The fix is to remove @torch.no_grad() from encode_prompt() across all six files (pipeline_if.py, pipeline_if_img2img.py, pipeline_if_superresolution.py, pipeline_if_img2img_superresolution.py, pipeline_if_inpainting.py, pipeline_if_inpainting_superresolution.py). The standard inference path is unaffected: __call__() retains its own @torch.no_grad() decorator, which wraps encode_prompt() during all normal inference calls.

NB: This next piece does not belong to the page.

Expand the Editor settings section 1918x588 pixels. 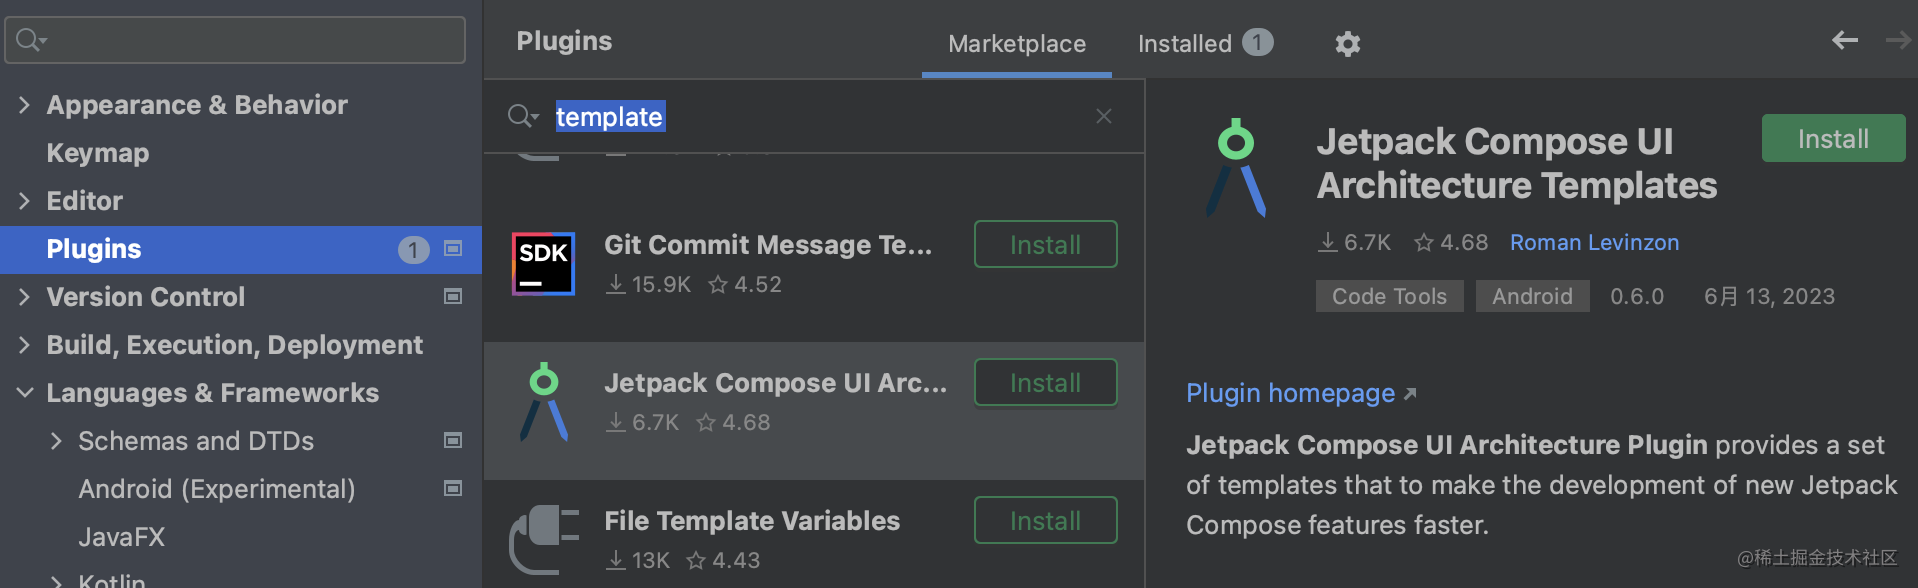click(x=25, y=201)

The Flux and other modern pipelines already follow this convention (e.g. src/diffusers/pipelines/flux/pipeline_flux.py does not annotate encode_prompt() with @torch.no_grad()).

Issue

Refs #13646 (Issue 5 — encode_prompt() detaches gradients in all IF pipelines)

Local verification

$ python3 - << 'EOF'
import sys; sys.path.insert(0, 'src')
import torch, subprocess
from diffusers import DDPMScheduler, UNet2DConditionModel, IFPipeline
from diffusers.pipelines.deepfloyd_if.pipeline_if_img2img import IFImg2ImgPipeline
from diffusers.pipelines.deepfloyd_if.pipeline_if_superresolution import IFSuperResolutionPipeline

def make_unet():
    return UNet2DConditionModel(
        sample_size=8, in_channels=3, out_channels=6, layers_per_block=1,
        block_out_channels=(8,), down_block_types=("CrossAttnDownBlock2D",),
        up_block_types=("CrossAttnUpBlock2D",), cross_attention_dim=4,
        attention_head_dim=4, norm_num_groups=1,
    )
sched = DDPMScheduler(num_train_timesteps=10, variance_type="learned_range")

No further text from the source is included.